You can add custom queries to count number of specific objects in your repository. To do that you can create an XL_HOME/conf/xl-metrics.conf file, where XL_HOME is the directory where your XL Release or XL Deploy is installed. This file must be defined like this:

xl-release {
  queries {
    yourFirstQuery = "SELECT ci.[$configuration.item.type] FROM [deployit:configurationItem] AS ci WHERE ((ci.[$configuration.item.type] = 'xlrelease.Release') AND (ci.status = 'COMPLETED' OR ci.status = 'ABORTED'))"
    yourSecondQuery = "SELECT ci.[$configuration.item.type] FROM [deployit:configurationItem] AS ci WHERE ((ci.[$configuration.item.type] = 'xlrelease.Release') AND (ci.status = 'IN_PROGRESS' OR ci.status = 'FAILED' OR ci.status = 'FAILING' OR ci.status = 'PAUSED'))"
    ...
  }
}
xl-deploy {
  queries {
    yourXlDeployQuery = "..."
  }
}

So custom queries are defined per product. You don't have to specify both xl-release and xl-deploy blocks, the above snippet is just an example.

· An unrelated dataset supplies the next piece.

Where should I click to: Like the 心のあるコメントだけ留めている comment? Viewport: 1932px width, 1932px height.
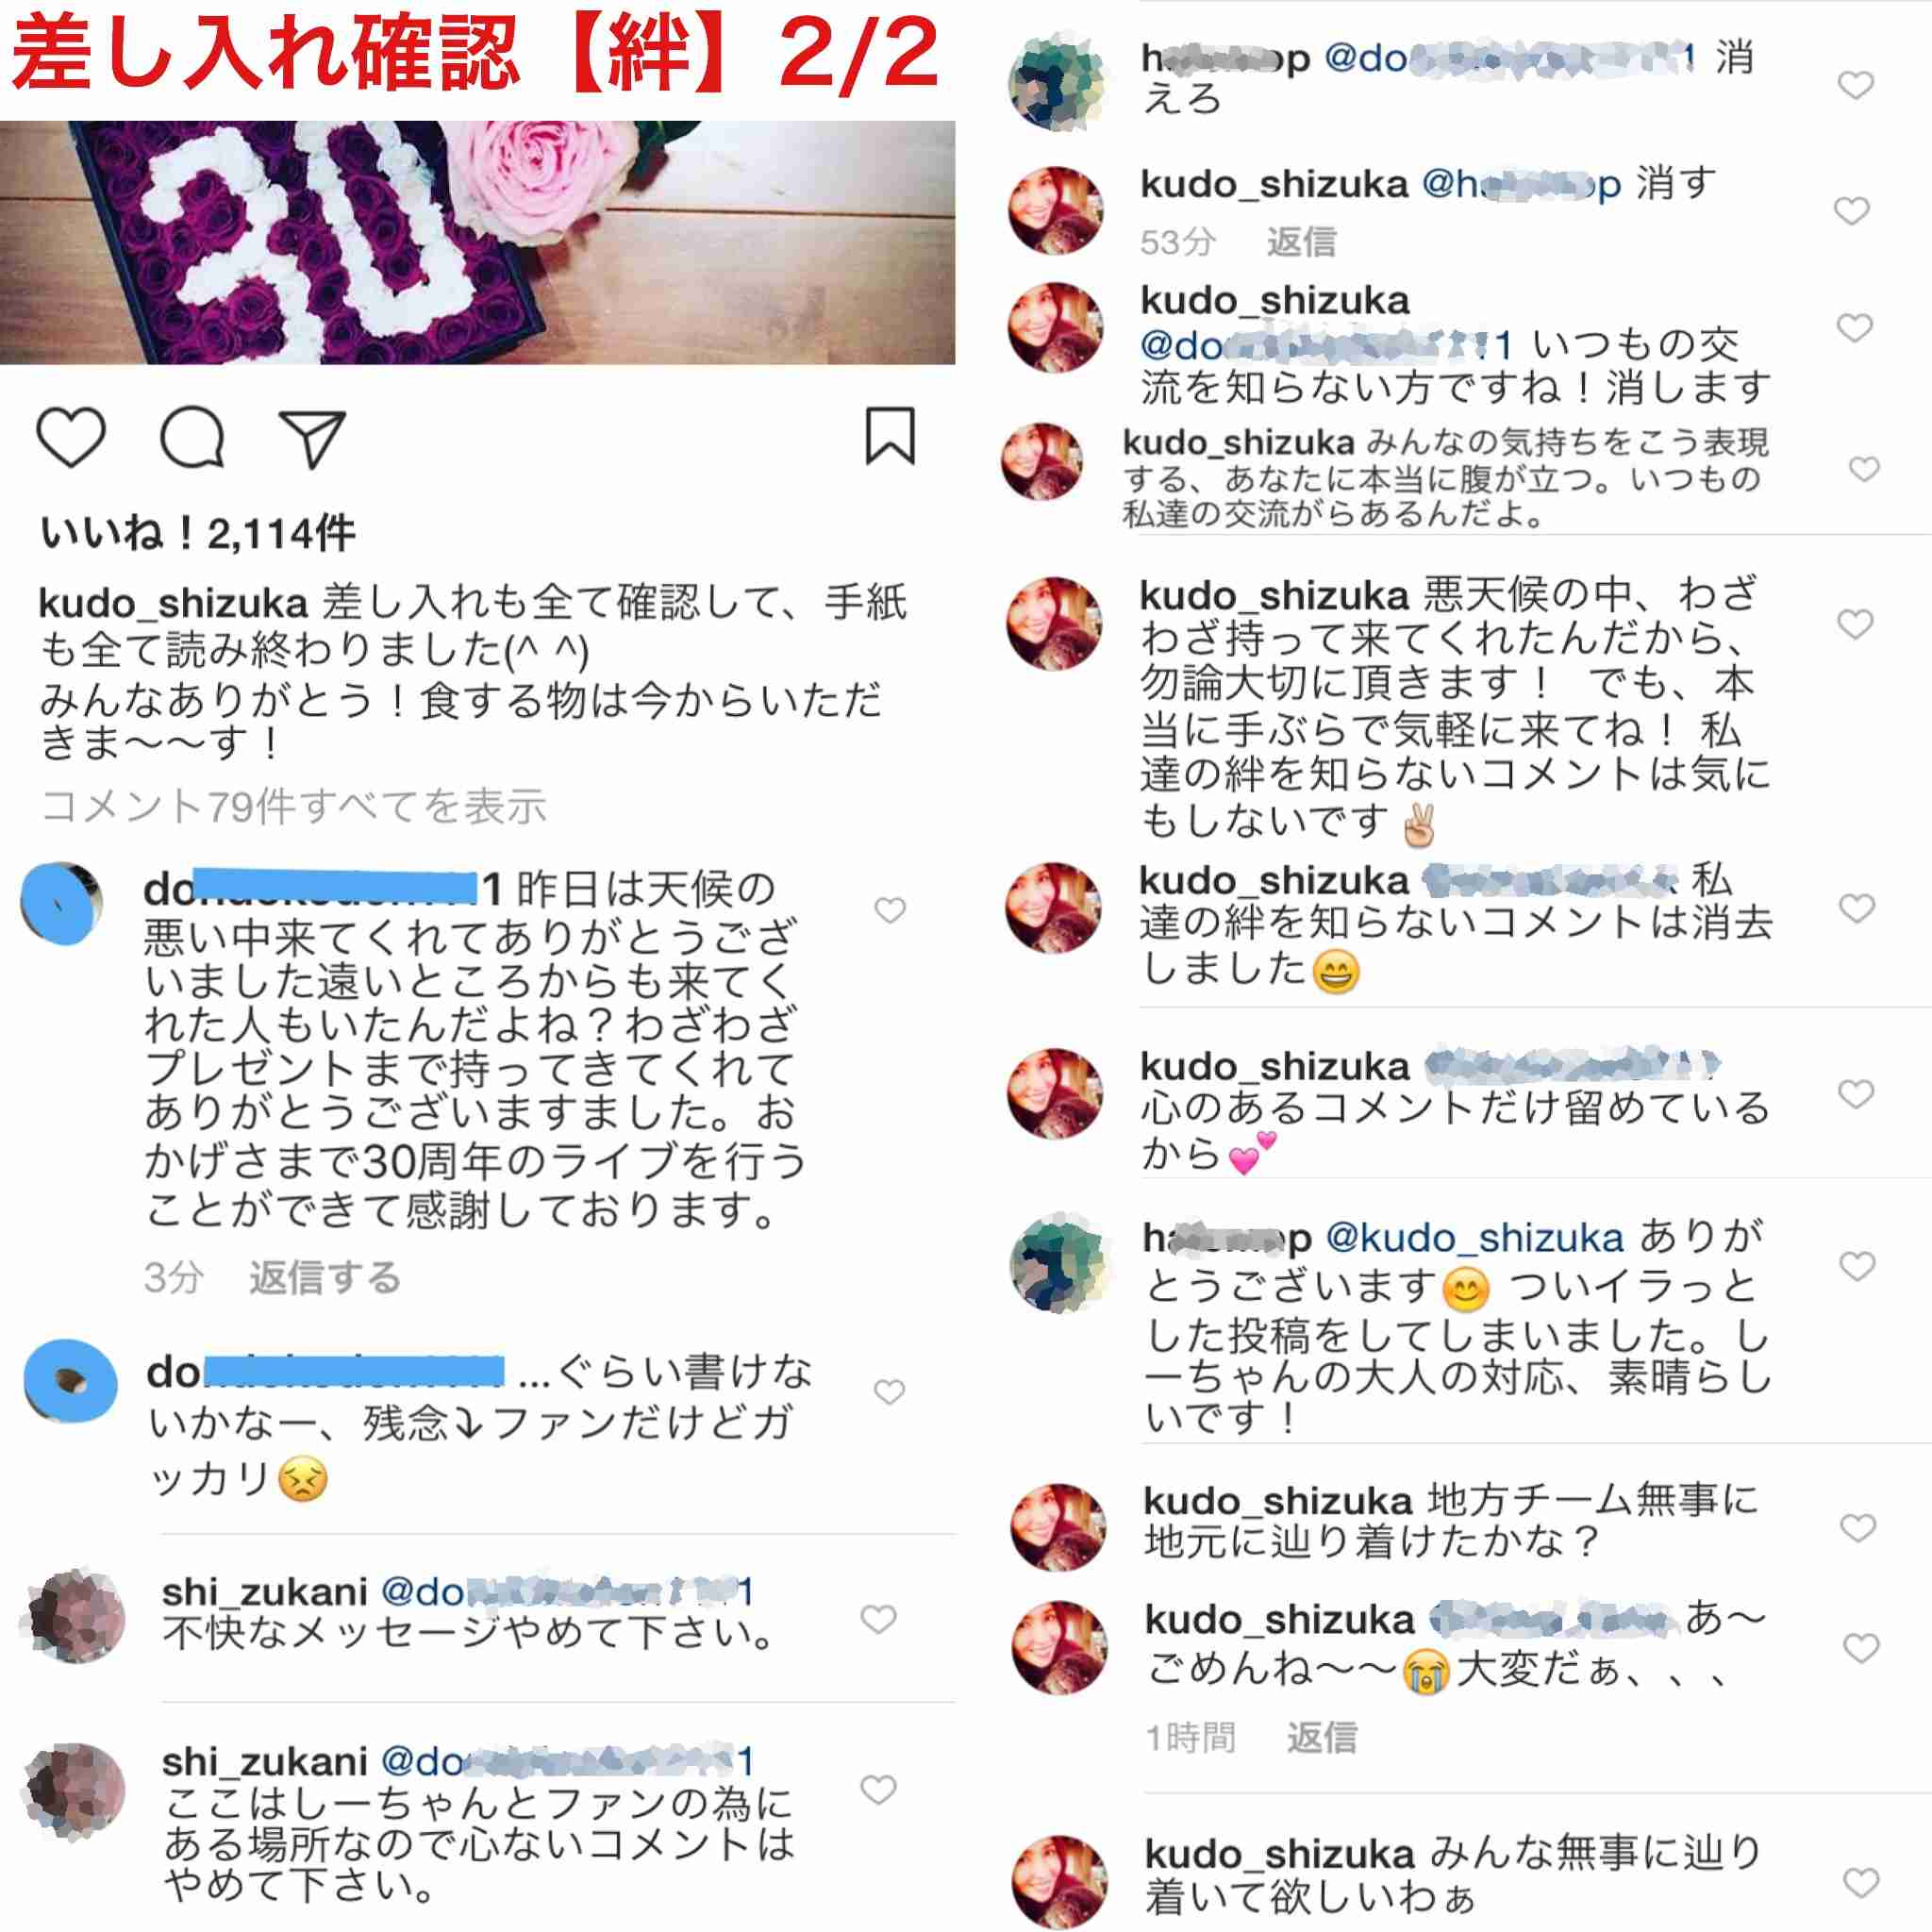point(1856,1094)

The language used for writing queries is JCR QL with an additional helper expression which lets you check if a CI has a subtype of a given type:

isSubTypeOf[alias:type]

Where:

  • alias is the query alias,
  • type is the synthetic parent type.

After you restart XL* and get the metrics again, a number of objects found by your query will be printed in the result, for example:

{
  ...
  "customQueriesCounts": {
    "yourFirstQuery": 0,
    "numberOfCompletedReleases": 0,
    ...
  },
  ...
}

Note that in your custom xl-metrics.conf file you add new queries to metrics, bundled queries like numberOfCompletedReleases will still be executed. If you want to exclude a bundled query you can do it like this:

xl-release {
  queries {
    numberOfCompletedReleases = null
  }
}

Some example queries :

xl {
  queries {
    numberOfCompletedReleases = "SELECT ci.[$configuration.item.type] FROM [deployit:configurationItem] AS ci WHERE ((ci.[$configuration.item.type] = 'xlrelease.Release') AND (ci.status = 'COMPLETED' OR ci.status = 'ABORTED'))"
    numberOfActiveReleases = "SELECT ci.[$configuration.item.type] FROM [deployit:configurationItem] AS ci WHERE ((ci.[$configuration.item.type] = 'xlrelease.Release') AND (ci.status = 'IN_PROGRESS' OR ci.status = 'FAILED' OR ci.status = 'FAILING' OR ci.status = 'PAUSED'))"
    numberOfTemplates = "SELECT ci.[$configuration.item.type] FROM [deployit:configurationItem] AS ci WHERE ((ci.[$configuration.item.type] = 'xlrelease.Release') AND (ci.status = 'TEMPLATE'))"
    numberOfPlannedReleases = "SELECT ci.[$configuration.item.type] FROM [deployit:configurationItem] AS ci WHERE ((ci.[$configuration.item.type] = 'xlrelease.Release') AND (ci.status = 'PLANNED'))"
    numberOfRunningScriptTasks = "SELECT ci.[$configuration.item.type] FROM [deployit:configurationItem] AS ci WHERE ((ci.[$configuration.item.type] = 'xlrelease.ScriptTask' OR ci.[$configuration.item.type] = 'xlrelease.CustomScriptTask') AND (ci.status = 'IN_PROGRESS'))"
    numberOfEnabledTriggers = "SELECT ci.[$configuration.item.type] FROM [deployit:configurationItem] AS ci WHERE (isSubTypeOf[ci:xlrelease.ReleaseTrigger] AND (ci.enabled = 'true'))"
  }
}

Development

Releasing

To manage versions this project uses the nebula-release-plugin, which in turn uses gradle-git plugin. So you can release a new version if this project using following commands:

  • to release a new patch (default): ./gradlew final -Prelease.scope=patch
  • to release a new minor release: ./gradlew final -Prelease.scope=minor
  • to release a new major release: ./gradlew final -Prelease.scope=major

By default when you build the project it builds a snapshot version of next (to be released) minor release. You can get rid of -SNAPSHOT in the version by adding command-line parameter -Prelease.stage=final. Note that your Git project must be clean to be able to set version to the final stage.